Realizou-se em 2008 uma maqueta deste circo, baseada em paralelos provinciais, que se mostra na imagem seguinte.

 

Conclusão


A identificação de dois circos leva-nos a concluir terem existido dois edifícios com esta função, naturalmente em fases distintas da vida da cidade. 
O circo da Ria será mais antigo, devido à sua maior proximidade do centro urbano. O seu abandono ter-se-á possivelmente devido à grande instabilidade do terreno e à acção do mar.

Há porém uma contradição por resolver entre a datação das placas do circo inicial da ria, (atribuída por José d'Encarnação a finais do séc. II ou inícios do III) e a presença de abundantes moedas locais e regionais de chumbo, de Balsa, Ossonoba e Baesuris em zonas das bancadas do novo circo do Arroio, onde também coexistem com numerosas moedas do Baixo-Império (séc. III e IV), que garantem a sobrevivência funcional do circo até finais do séc. IV.

Pensa-se que as amoedações locais não terão provavelmente ultrapassado o reinado de Cómodo (180-192), ou certamente o de Caracala (211-217) , sendo rapidamente desmonetizadas por lei ou pela usura. 
 
A sua presença na zona do circo do Arroio revela que este será anterior a esse limite. Por outro lado parece difícil de aceitar a existência de políticas edilícias importantes durante o período de grande crise que terá ocorrido entre a "Peste Antonina" (c. 175) e a vitória de Séptimo Severo contra Clódio Albino (c. 195).
 
A aceitar a datação baixa proposta por José d'Encarnação para o circo inicial tal significa que a sua existência terá sido extremamente curta, durante a renascença económica de Séptimo Severo, tendo sido prontamente substituído pelo novo circo do Arroio.

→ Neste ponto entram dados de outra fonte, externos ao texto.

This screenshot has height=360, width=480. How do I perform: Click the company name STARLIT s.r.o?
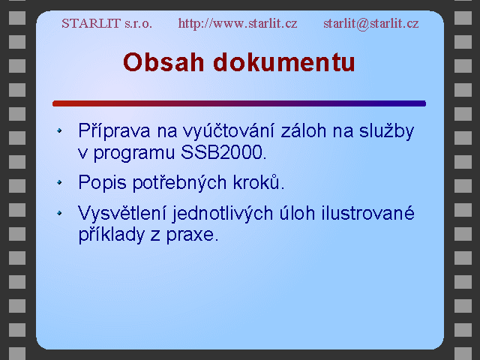pos(106,23)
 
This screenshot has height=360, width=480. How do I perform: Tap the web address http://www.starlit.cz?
pos(238,23)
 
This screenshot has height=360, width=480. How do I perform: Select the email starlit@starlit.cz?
pos(371,23)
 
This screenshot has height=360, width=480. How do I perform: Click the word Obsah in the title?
pos(164,62)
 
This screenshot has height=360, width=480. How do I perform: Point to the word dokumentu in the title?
pos(284,62)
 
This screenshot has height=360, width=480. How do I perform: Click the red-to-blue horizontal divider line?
pos(239,104)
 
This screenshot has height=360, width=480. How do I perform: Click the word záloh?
pos(303,130)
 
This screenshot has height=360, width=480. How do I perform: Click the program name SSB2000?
pos(222,152)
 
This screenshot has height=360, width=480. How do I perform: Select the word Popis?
pos(102,183)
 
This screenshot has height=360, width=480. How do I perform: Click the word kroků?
pos(256,182)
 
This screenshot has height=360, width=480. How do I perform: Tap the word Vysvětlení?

De facto nada obriga que a obra de construção ou revestimento do pódio seja contemporânea da construção inicial do circo. Pode perfeitamente tratar-se de uma reconstrução após um episódio destrutivo ou fase de decadência estrutural. Ou então - sem excluir a hipótese anterior - resultante de um enobrecimento arquitectónico cívico de uma estrutura utilitária previamente existente.

Neste sentido o circo "marítimo" poderá já ter existido desde, pelo menos, a municipalização Flávia (que se começa a fazer sentir urbanisticamente a partir de 81) ou no período seguinte de consolidação urbana. 

A localização topográfica do circo - de periferia - relativamente ao núcleo urbano inicial pré-Flávio e de articulação com a expansão hipodâmica atribuida ao período Flávio-Antonino (c. 80-175) sugere um programa urbanístico comum que incluía a cidade e o circo  nestas fases mais precoces.

Se assim for, o registo epigráfico sobrevivente poderá reflectir a resposta política cívica  local às comemorações da vitória de Séptimo Severo, resposta essa fundamentada no boom económico iniciado nesse período e que está amplamente indiciado no registo arqueológico algarvio da primeira metade do séc. III, nomeadamente de actividades portuárias, manufactureiras e de import-export, ligadas à Bética, ao Norte de África e a Itália. O complexo de Marim romano (Olhão) é um exemplo paradigmático desta realidade.

A decisão de mudar a localização do circo e construir uma nova estrutura na nova periferia suburbana da cidade, junto à nova necrópole coeva, poderá ter sido tomada muito pouco tempo depois, após um possível episódio destrutivo (portanto entre 195 e 213, altura da reforma monetária de Caracala). A nova construção enquadrar-se-ia assim ainda na nova conjuntura favorável e na necessidade política de legitimização da nova dinastia, que poderá ter contribuído directa ou indirectamente na sua feitura.